Évitez aussi le piège du lazy loading excessif. Si vous chargez du contenu uniquement sur scroll infini ou interaction complexe, et que ce chargement dépend de JavaScript non exécuté par le crawler, vous perdez l'indexation malgré les bonnes intentions de Google.

Comment vérifier que votre implémentation fonctionne ?

Utilisez l'URL Inspection Tool de la Search Console sur vos pages contenant des contenus masqués. Regardez la version HTML rendue : Google voit-il le contenu de tous vos onglets et accordéons ?

Comparez ensuite les performances de ranking avant/après migration de contenu visible vers des interfaces masquées. Suivez les positions sur vos requêtes cibles pendant 4-6 semaines. Si vous constatez une baisse, le contenu est peut-être indexé mais sous-pondéré.

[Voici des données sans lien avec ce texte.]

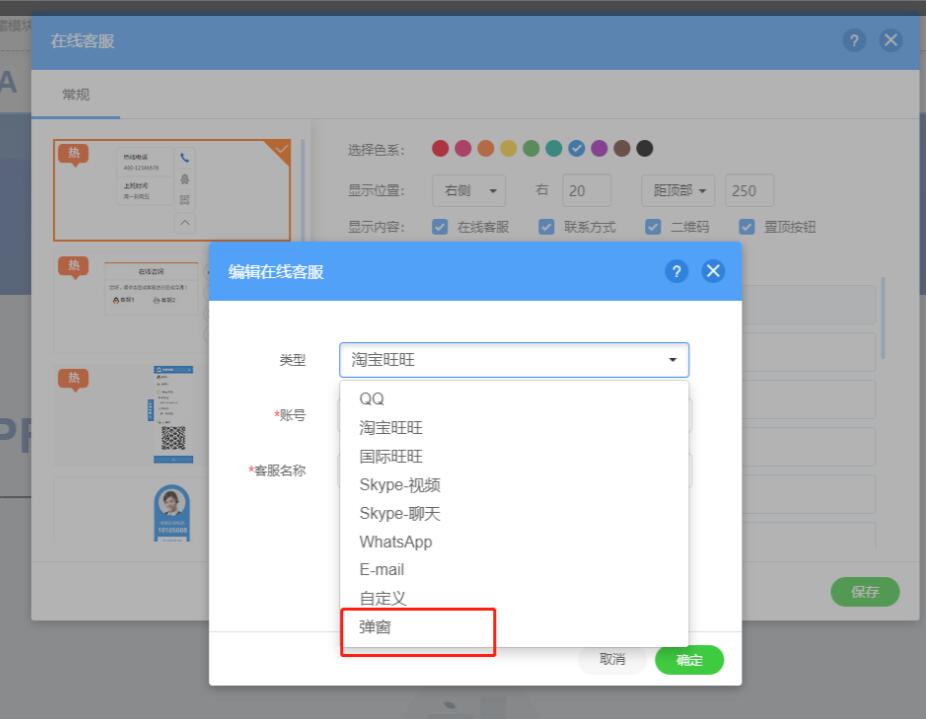Toggle the 置顶按钮 checkbox
This screenshot has width=926, height=719.
(746, 227)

Enfin, testez la cohérence desktop/mobile. Si vous avez du contenu visible sur desktop mais masqué sur mobile, surveillez l'évolution de vos positions. Avec le Mobile-First Index, c'est la version mobile qui fait foi, donc une perte de visibilité du contenu peut impacter le ranking global.

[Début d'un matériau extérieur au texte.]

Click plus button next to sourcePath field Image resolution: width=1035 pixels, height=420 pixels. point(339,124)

  • Auditer tous les contenus dans tabs, accordéons, sliders via l'URL Inspection Tool
  • Vérifier que le HTML rendu par Googlebot mobile contient bien ces contenus
  • Utiliser des patterns HTML standards (details/summary) plutôt que du JS custom
  • Maintenir les contenus critiques (H1, USP, CTA) immédiatement visibles
  • Monitorer les rankings après toute migration de contenu visible vers masqué
  • Documenter les écarts desktop/mobile et leur impact sur les positions
L'indexation des contenus masqués sur mobile ouvre de nouvelles possibilités pour optimiser l'UX sans sacrifier le SEO. Mais la mise en œuvre requiert une approche technique pointue et un monitoring constant des impacts. Ces optimisations peuvent s'avérer délicates à déployer sans expertise approfondie. Si vous gérez un site complexe avec de forts enjeux de visibilité, faire appel à une agence SEO spécialisée vous permet de sécuriser cette transition et d'obtenir un accompagnement personnalisé sur les arbitrages contenu visible/masqué.

❓ Questions frequentes

Un contenu dans le troisième onglet d'une interface mobile a-t-il le même poids SEO qu'un contenu immédiatement visible ?
Google l'indexe, mais la pondération exacte reste floue. Les observations terrain suggèrent qu'un contenu immédiatement visible conserve probablement un poids supérieur dans l'algorithme de ranking.
Le lazy loading de contenu dans les sliders bloque-t-il l'indexation ?
Si le contenu est chargé uniquement après interaction utilisateur via JavaScript, et que Googlebot ne peut pas déclencher cette interaction, le contenu ne sera pas indexé malgré cette déclaration. Utilisez un rendu initial ou un fallback HTML.
Cette règle s'applique-t-elle aussi à la version desktop ou uniquement mobile ?
Avec le Mobile-First Index généralisé, c'est la version mobile qui sert de référence pour l'indexation. La version desktop est secondaire. Donc oui, cela concerne principalement le mobile, mais impacte le ranking global.
Peut-on maintenant cacher du contenu dans des accordéons fermés par défaut sans risque SEO ?
Le contenu sera indexé s'il est techniquement accessible au crawler. Mais gardez les contenus critiques pour le ranking immédiatement visibles. Les accordéons conviennent pour du contenu secondaire ou des FAQ, pas pour vos H1-H2 stratégiques.
Comment vérifier que Google indexe bien le contenu de mes onglets masqués ?
Utilisez l'URL Inspection Tool de la Search Console, section "View Crawled Page". Consultez le HTML rendu et vérifiez que le contenu de tous vos onglets apparaît. Vous pouvez aussi faire une recherche site: avec un extrait de texte unique présent dans un onglet masqué.